Continuing the above example, the migration would look like:

```ruby
class BackfillPartitionAuditEvents < Gitlab::Database::Migration[2.1]
  include Gitlab::Database::PartitioningMigrationHelpers

  disable_ddl_transaction!

  restrict_gitlab_migration gitlab_schema: :gitlab_main

  def up
    enqueue_partitioning_data_migration :merge_request_diff_commits
  end

  def down
    cleanup_partitioning_data_migration :merge_request_diff_commits
  end
end
```

This step [queues a batched background migration](../batched_background_migrations.md#enqueue-a-batched-background-migration) internally with BATCH_SIZE and SUB_BATCH_SIZE as `50,000` and `2,500`. Refer [Batched Background migrations guide](../batched_background_migrations.md) for more details.

### Step 3: Post-backfill cleanup (Release N+1)

This step must occur at least one release after the release that
includes step (2). This gives time for the background
migration to execute properly in self-managed installations. In this step,
add another post-deployment migration that cleans up after the
background migration. This includes forcing any remaining jobs to
execute, and copying data that may have been missed, due to dropped or
failed jobs.

WARNING:
A required stop must occur between steps 2 and 3 to allow the background migration from step 2 to complete successfully.

Once again, continuing the example, this migration would look like:

```ruby
class CleanupPartitionedAuditEventsBackfill < Gitlab::Database::Migration[2.1]
  include Gitlab::Database::PartitioningMigrationHelpers

  disable_ddl_transaction!

  restrict_gitlab_migration gitlab_schema: :gitlab_main

  def up
    finalize_backfilling_partitioned_table :merge_request_diff_commits
  end

  def down
    # no op
  end
end
```

After this migration completes, the original table and partitioned
table should contain identical data. The trigger installed on the
original table guarantees that the data remains in sync going forward.

### Step 4: Swap the partitioned and non-partitioned tables (Release N+1)

This step replaces the non-partitioned table with its partitioned copy, this should be used only after all other migration steps have completed successfully.

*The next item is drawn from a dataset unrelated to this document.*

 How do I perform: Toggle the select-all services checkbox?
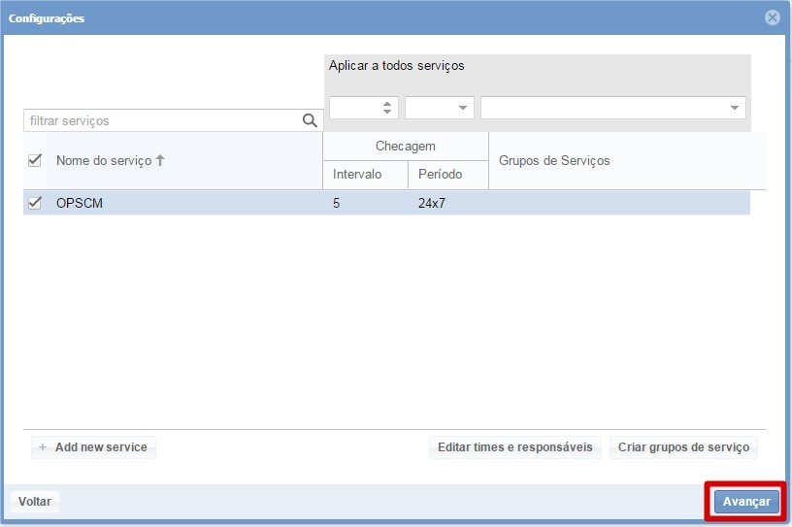[x=36, y=160]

Some limitations to this method MUST be handled before, or during, the swap migration:

- Secondary indexes and foreign keys are not automatically recreated on the partitioned table.
- Some types of constraints (UNIQUE and EXCLUDE) which rely on indexes, are not automatically recreated
  on the partitioned table, since the underlying index will not be present.
- Foreign keys referencing the original non-partitioned table should be updated to reference the
  partitioned table. This is not supported in PostgreSQL 11.
- Views referencing the original table are not automatically updated to reference the partitioned table.

```ruby
# frozen_string_literal: true

class SwapPartitionedAuditEvents < ActiveRecord::Migration[6.0]
  include Gitlab::Database::PartitioningMigrationHelpers

  def up
    replace_with_partitioned_table :audit_events
  end

  def down
    rollback_replace_with_partitioned_table :audit_events
  end
end
```

After this migration completes:

- The partitioned table replaces the non-partitioned (original) table.
- The sync trigger created earlier is dropped.

The partitioned table is now ready for use by the application.